Note that the option to
--restore-as-of
always specifies an exact time. (So "3D" refers to the instant 72
hours before the present.) If there was no backup made at that time,
rdiff-backup restores the state recorded for the previous backup. For
instance, in the above case, if "3D" is used, and there are only
backups from 2 days and 4 days ago, /usr/local as it was 4 days ago
will be restored.
The second way to restore files involves finding the corresponding
increment file. It would be in the
/backup/rdiff-backup-data/increments/usr directory, and its name would
be something like "local.2002-11-09T12:43:53-04:00.dir" where the time
indicates it is from 3 days ago. Note that the increment files all
end in ".diff", ".snapshot", ".dir", or ".missing", where ".missing"

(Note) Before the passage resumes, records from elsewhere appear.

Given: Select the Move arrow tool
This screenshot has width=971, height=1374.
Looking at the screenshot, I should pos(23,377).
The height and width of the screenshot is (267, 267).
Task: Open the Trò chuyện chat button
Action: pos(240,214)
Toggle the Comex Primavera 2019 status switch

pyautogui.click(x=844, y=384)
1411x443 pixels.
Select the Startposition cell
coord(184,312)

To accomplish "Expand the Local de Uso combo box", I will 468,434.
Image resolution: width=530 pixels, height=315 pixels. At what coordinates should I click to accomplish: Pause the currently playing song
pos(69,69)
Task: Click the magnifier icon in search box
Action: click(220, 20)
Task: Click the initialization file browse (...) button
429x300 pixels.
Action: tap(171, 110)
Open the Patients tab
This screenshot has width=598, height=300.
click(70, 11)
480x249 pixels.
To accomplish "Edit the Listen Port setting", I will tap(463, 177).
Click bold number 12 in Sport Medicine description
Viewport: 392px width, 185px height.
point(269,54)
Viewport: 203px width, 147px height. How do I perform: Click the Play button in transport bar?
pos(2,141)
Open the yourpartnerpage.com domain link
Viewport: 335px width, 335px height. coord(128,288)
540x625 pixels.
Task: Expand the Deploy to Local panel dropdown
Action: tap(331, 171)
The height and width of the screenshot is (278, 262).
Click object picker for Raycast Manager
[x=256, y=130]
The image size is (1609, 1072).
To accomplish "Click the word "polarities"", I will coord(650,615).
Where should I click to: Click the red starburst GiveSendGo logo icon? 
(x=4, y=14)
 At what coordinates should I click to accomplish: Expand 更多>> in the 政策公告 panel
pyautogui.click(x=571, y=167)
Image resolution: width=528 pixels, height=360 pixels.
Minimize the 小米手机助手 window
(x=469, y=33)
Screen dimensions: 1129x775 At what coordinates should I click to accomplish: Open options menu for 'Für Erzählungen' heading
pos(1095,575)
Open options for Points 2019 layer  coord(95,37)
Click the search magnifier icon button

just means that the file didn't exist at that time (finally, some of
these may be gzip-compressed, and have an extra ".gz" to indicate
this). Then running:
If you are not sure exactly which version of a file you need, it is
probably easiest to either restore from the increments files as
described immediately above, or to see which increments are available
with -l/--list-increments, and then specify exact times into
-r/--restore-as-of.
TIME FORMATS
rdiff-backup uses time strings in two places. Firstly, all of the
increment files rdiff-backup creates will have the time in their
filenames in the w3 datetime format as described in a w3 note at
http://www.w3.org/TR/NOTE-datetime. Basically they look like
"2001-07-15T04:09:38-07:00", which means what it looks like. The
"-07:00" section means the time zone is 7 hours behind UTC.
Secondly, the
-r, --restore-as-of, and --remove-older-than
options take a time string, which can be given in any of several
formats:
1.
the string "now" (refers to the current time)
2.
a sequences of digits, like "123456890" (indicating the time in
seconds after the epoch)
3.
A string like "2002-01-25T07:00:00+02:00" in datetime format
4.
An interval, which is a number followed by one of the characters s, m,
h, D, W, M, or Y (indicating seconds, minutes, hourse, days, weeks,
months, or years respectively), or a series of such pairs. In this
case the string refers to the time that preceded the current time by
the length of the interval. For instance, "1h78m" indicates the time
that was one hour and 78 minutes ago. The calendar here is
unsophisticated: a month is always 30 days, a year is always 365 days,
and a day is always 86400 seconds.
5.
A date format of the form YYYY/MM/DD, YYYY-MM-DD, MM/DD/YYYY, or
MM/DD/YYYY, which indicates midnight on the day in question, relative
to the current timezone settings. For instance, "2002/3/5",
"03-05-2002", and "2002-3-05" all mean March 5th, 2002.
6.
A backup session specification which is a non-negative integer
followed by 'B'. For instance, '0B' specifies the time of the current
mirror, and '3B' specifies the time of the 3rd newest increment.
REMOTE OPERATION
In order to access remote files, rdiff-backup opens up a pipe to a
copy of rdiff-backup running on the remote machine. Thus rdiff-backup
must be installed on both ends. To open this pipe, rdiff-backup first
splits the filename into host_info::pathname. It then substitutes
host_info into the remote schema, and runs the resulting command,
reading its input and output.
The default remote schema is 'ssh -C %s rdiff-backup --server' where
host_info is substituted for '%s'. So if the host_info is
user@host.net, then rdiff-backup runs 'ssh user@host.net rdiff-backup
--server'. Using --remote-schema, rdiff-backup can invoke an
arbitrary command in order to open up a remote pipe. For instance,
Concerning quoting, if for some reason you need to put two consecutive
colons in the host_info section of a host_info::pathname argument, or
in the pathname of a local file, you can quote one of them by
prepending a backslash. So in 'a\::b::c', host_info is 'a::b' and
the pathname is 'c'. Similarly, if you want to refer to a local file
whose filename contains two consecutive colons, like 'strange::file',
you'll have to quote one of the colons as in 'strange\::file'.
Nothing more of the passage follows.